Given data
## START

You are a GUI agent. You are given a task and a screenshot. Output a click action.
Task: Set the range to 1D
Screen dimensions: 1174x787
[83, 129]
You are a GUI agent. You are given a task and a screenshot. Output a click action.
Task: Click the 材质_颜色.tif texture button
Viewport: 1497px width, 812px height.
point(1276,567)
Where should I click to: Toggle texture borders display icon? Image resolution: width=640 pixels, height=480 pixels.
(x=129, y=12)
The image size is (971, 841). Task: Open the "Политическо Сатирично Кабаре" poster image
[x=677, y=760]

## END
## START

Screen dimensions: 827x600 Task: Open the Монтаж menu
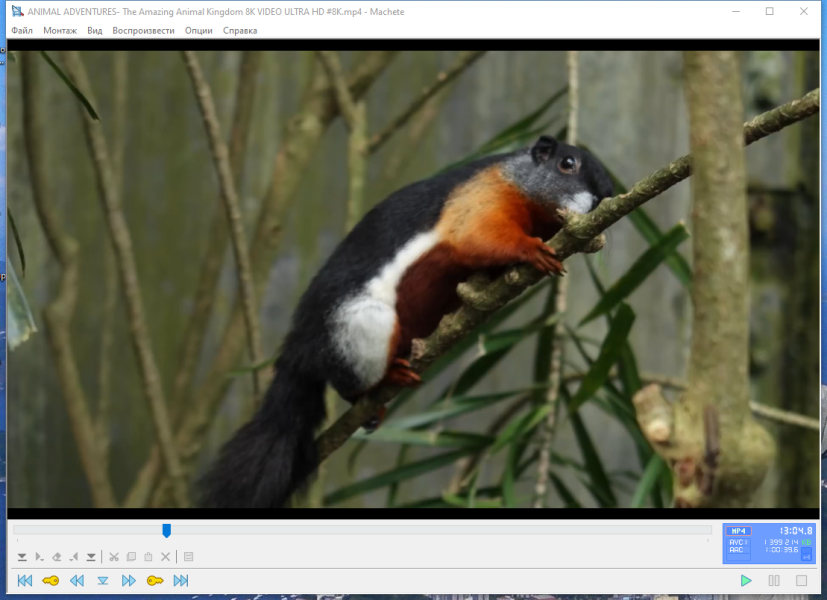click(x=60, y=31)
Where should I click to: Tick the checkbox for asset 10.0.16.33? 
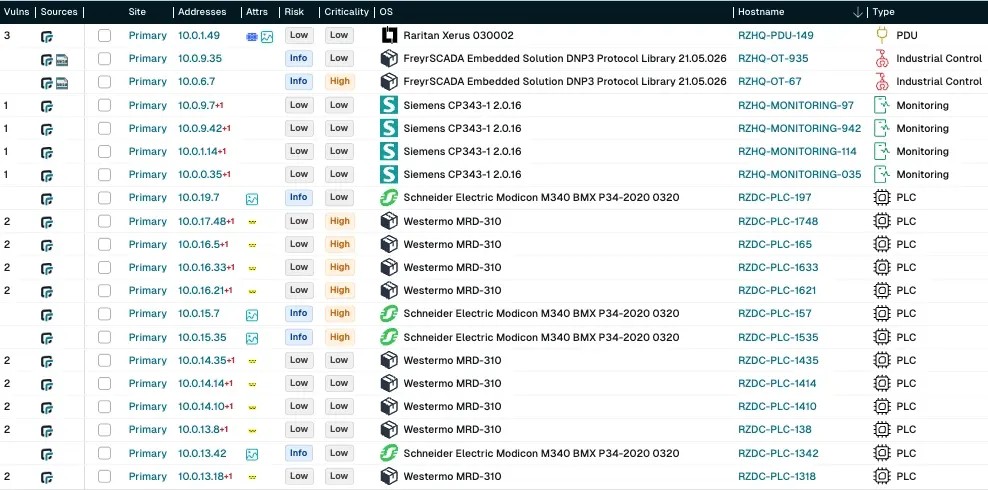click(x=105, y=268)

## END
## START

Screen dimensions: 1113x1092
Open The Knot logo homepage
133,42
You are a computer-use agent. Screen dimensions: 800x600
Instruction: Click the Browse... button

## END

Task objective
Return the listing lines that begin at the line containing "Screen dimensions: 827x600" and end after the line containing "click(x=105, y=268)", unchanged, without the pictures.

Full solution
Screen dimensions: 827x600 Task: Open the Монтаж menu
click(x=60, y=31)
Where should I click to: Tick the checkbox for asset 10.0.16.33? 
click(x=105, y=268)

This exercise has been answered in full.